According to the US Securities and Exchange Commission, they used social media platforms Discord and Twitter to manipulate exchange-traded stocks.

Seven defendants allegedly bought specific shares and then asked their followers to buy those stocks. Also, one reportedly co-hosted a podcast to facilitate their scheme and profited from it.

How did the social media influencers operate their scheme?

This represents the authorities charging social influencers for a pump-and-dump scheme.

Photo Credit: news.stv.tv

The first seven online influencers reportedly posted their price targets for spot trading. Specifically, that is a stock trading method that involves buying or selling a stock once it reaches an exact price.
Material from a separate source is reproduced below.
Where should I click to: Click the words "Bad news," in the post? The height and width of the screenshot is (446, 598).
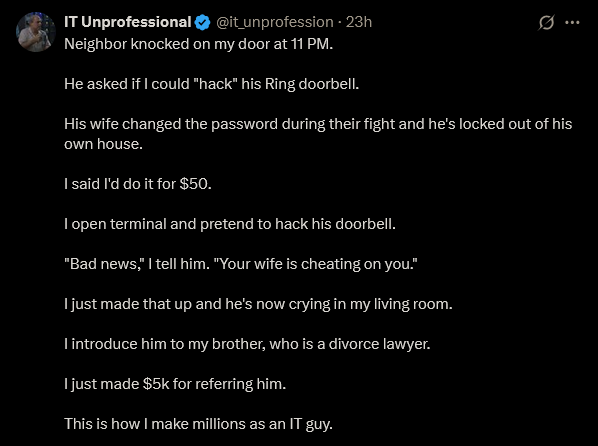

Also, they suggested that they were buying, holding, or adding to their stock positions. In other words, they were likely engaged in derivatives trading.

 

It is another stock trading method that involves borrowing shares to profit from their price increase or decrease.
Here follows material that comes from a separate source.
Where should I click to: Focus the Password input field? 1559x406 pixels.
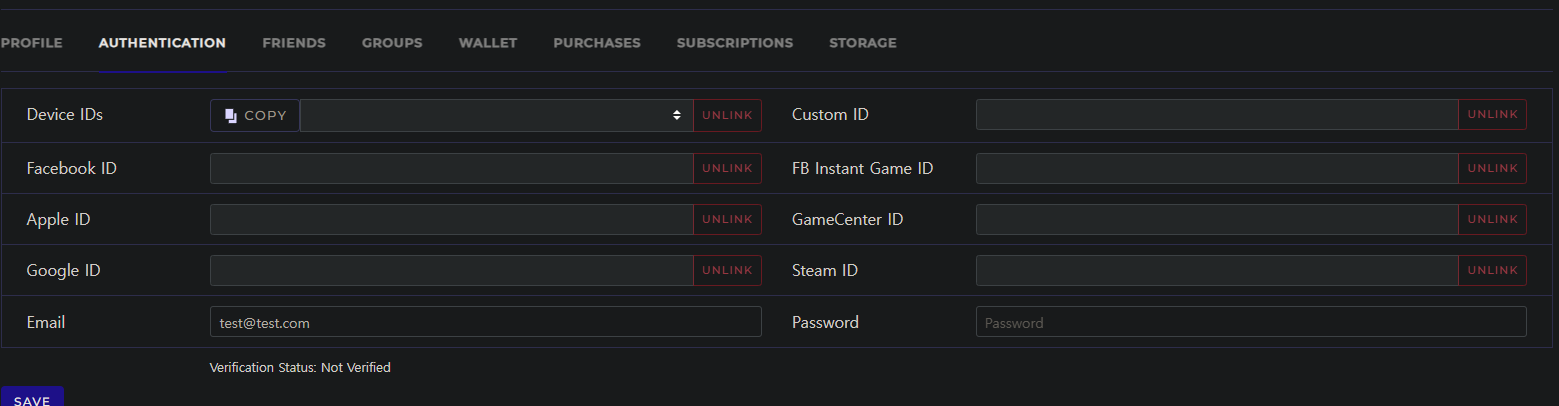(x=1250, y=322)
As more people buy the stocks, their prices increase. According to the SEC, the influencers sold their stocks and closed their positions to secure profits.

Unfortunately, they did not inform their followers beforehand. Here are the names of these influencers: 

  1. Perry Matlock (@PJ_Matlock)
  2. Edward Constantin (@MrZackMorris)
  3. Thomas Cooperman (@ohheytommy)
  4. Gary Deel (@notoriousalerts)
  5. Mitchell Hennessey (@Hugh_Henne)
  6. Stefan Hrvatin (@LadeBackk)
  7. John Rybarczyk (@Ultra_Calls)

The SEC also lists an eighth defendant named Daniel Knight, known as @DipDeity on Twitter. 
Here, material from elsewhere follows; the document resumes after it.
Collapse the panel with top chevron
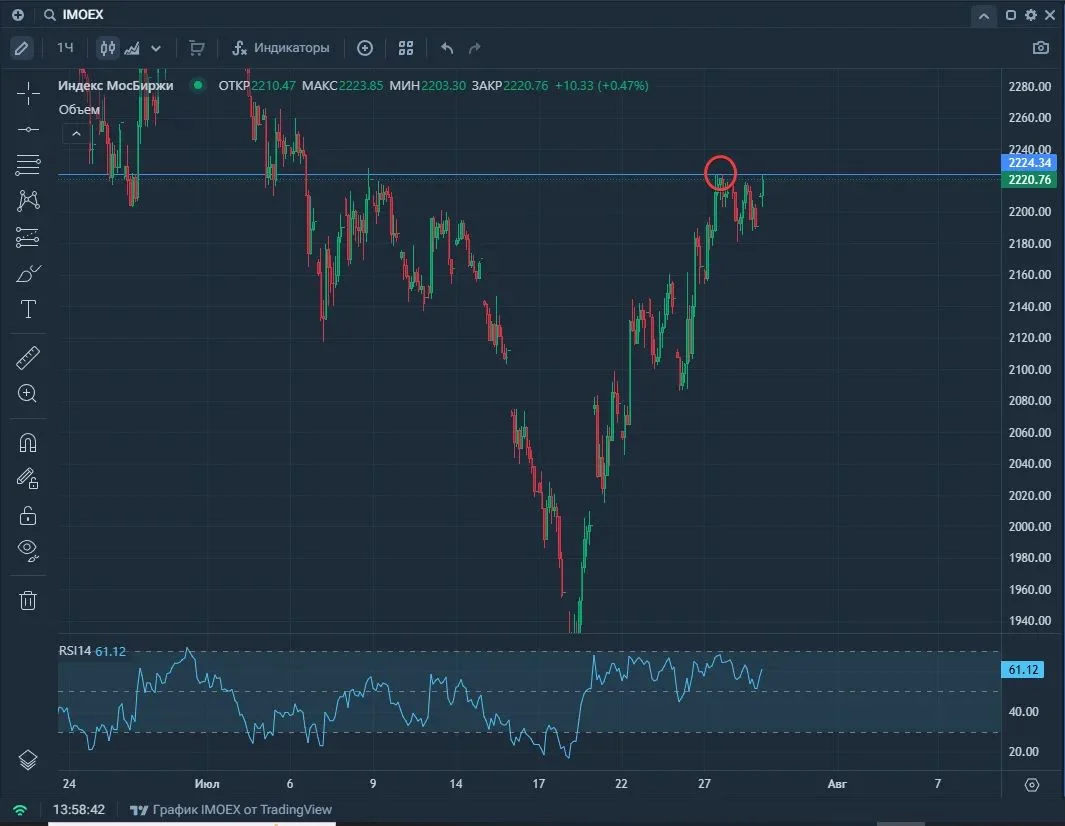The width and height of the screenshot is (1065, 826). point(983,16)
He allegedly aided the seven influencers by co-hosting a podcast where he promoted them as expert traders. Also, he provided them with a forum for their manipulative statements.

The SEC said that Knight also traded along with the other influencers and earned profits from their scheme.

The SEC complaint “seeks permanent injunctions, disgorgement, prejudgement interest, and civil penalties against each defendant, as well as a penny stock bar against Hrvatin.”

Moreover, the Department of Justice’s Fraud Section and the US Attorney’s Office for the Southern District of Texas filed a parallel action against the eight individuals.

The SEC filed a complaint in the US District Court for the Southern District of Texas in response. At the time of writing, the institution is still investigating the issue.

Conclusion

SEC authorities charge online influencers in a $100 million stock manipulation scheme. They allegedly used Discord and Twitter to encourage followers to buy specific stocks to increase their value.

Then, the influencers sold their shares without the followers knowing. Joseph Sansone, Chief of the SEC Enforcement Division’s Market Abuse Unit, had a few words about the issue:

“Today’s action exposes the true motivation of these alleged fraudsters and serves as another warning that investors should be wary of unsolicited advice they encounter online.”